Vitas Yönetim Kurulu Başkanı Vu Duc Giang, bu hedefe ulaşmak için işletmelerin pazarları, ürünleri ve müşterileri çeşitlendirmeye yönelik stratejiler geliştirmeleri, arz sıkıntısına yatırım çağırma yeteneğini teşvik etmeleri, bilim ve teknolojiyle birlikte kaynakları geliştirme stratejisi oluşturmaları ve özellikle Vietnam markalarını dünya pazarına taşıma arzusunu inşa etmeleri gerektiğini söyledi.

Bay Vu Duc Giang, "Vietnam, endüstrilerin, sağlık hizmetlerinin, havacılık sektörünün vb. ihtiyaçlarını karşılayan bir dizi benzersiz, yüksek değerli ürün araştırdı ve üretti. Şu anda, bir dizi fabrika 2026'da faaliyete geçmek üzere son aşamaları tamamlıyor. Bu, değeri artıran ve önümüzdeki dönemde endüstri gelişimini destekleyen bir atılımdır," diye vurguladı.

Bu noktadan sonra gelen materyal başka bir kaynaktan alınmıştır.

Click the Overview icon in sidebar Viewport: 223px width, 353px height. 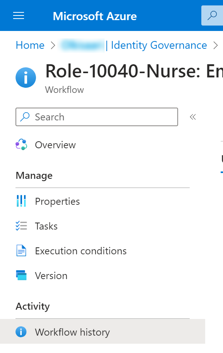[x=21, y=144]
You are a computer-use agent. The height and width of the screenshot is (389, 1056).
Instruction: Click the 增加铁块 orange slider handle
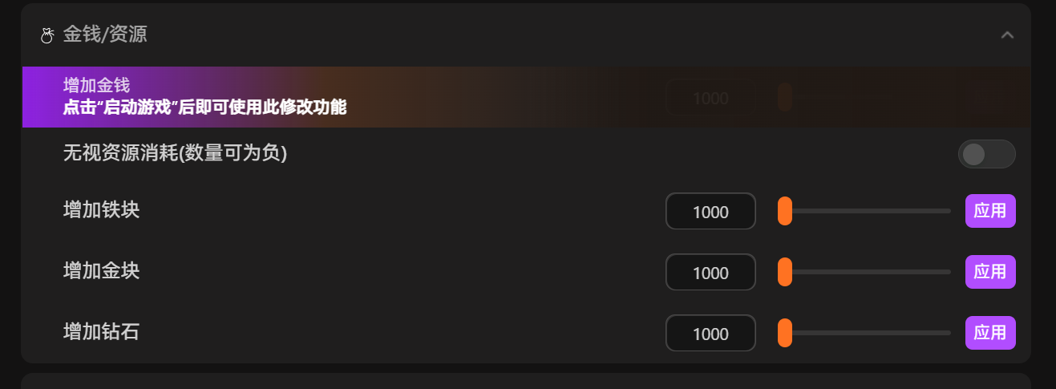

Zorlukların üstesinden gelmek için tekstil ve hazır giyim işletmelerinin iki eşzamanlı ayağa ihtiyacı var: Hammaddelerin yerelleştirilmesi, ekipmanların yeşillendirilmesi ve iyileştirilmesiyle yurt içi üretim kapasitesinin artırılması; aynı zamanda yurt dışı yatırımların genişletilmesi, makul maliyetli stratejik pazarların seçilmesi, tarife teşvikleri, sorunsuz lojistik ve sınır ötesi yönetim.
2026-2030 döneminde sektör iki paralel "yolda" ilerleyecektir: iç rekabet standartlarını yükseltmek ve uluslararası varlığını genişletmek. Bu iki yön birbirini tamamlayarak riskleri azaltacak ve küresel şoklara karşı direnci artıracaktır.
Sektör artık düşük maliyet avantajlarına değil, kalite, sürdürülebilirlik ve risk yönetimi yoluyla büyümeye güveniyor. Esnek olan, teknolojiyi geliştiren ve yerel ve uluslararası tedarik zincirlerini mükemmelleştiren işletmeler "kazanan" olacak.
Sürdürülebilirlik ve döngüsel ekonomiye odaklanan sektör, tasarım, malzeme, nakliye ve ithalatçı ülkelerdeki depo yönetimine kadar her aşamada kontrolü ele alarak, sadece işleme değil, üretimde de ustalaşmayı hedefleyen FOB (Free On Board) ve ODM (Original Design Manufacturer) modellerine doğru güçlü bir geçiş yapıyor.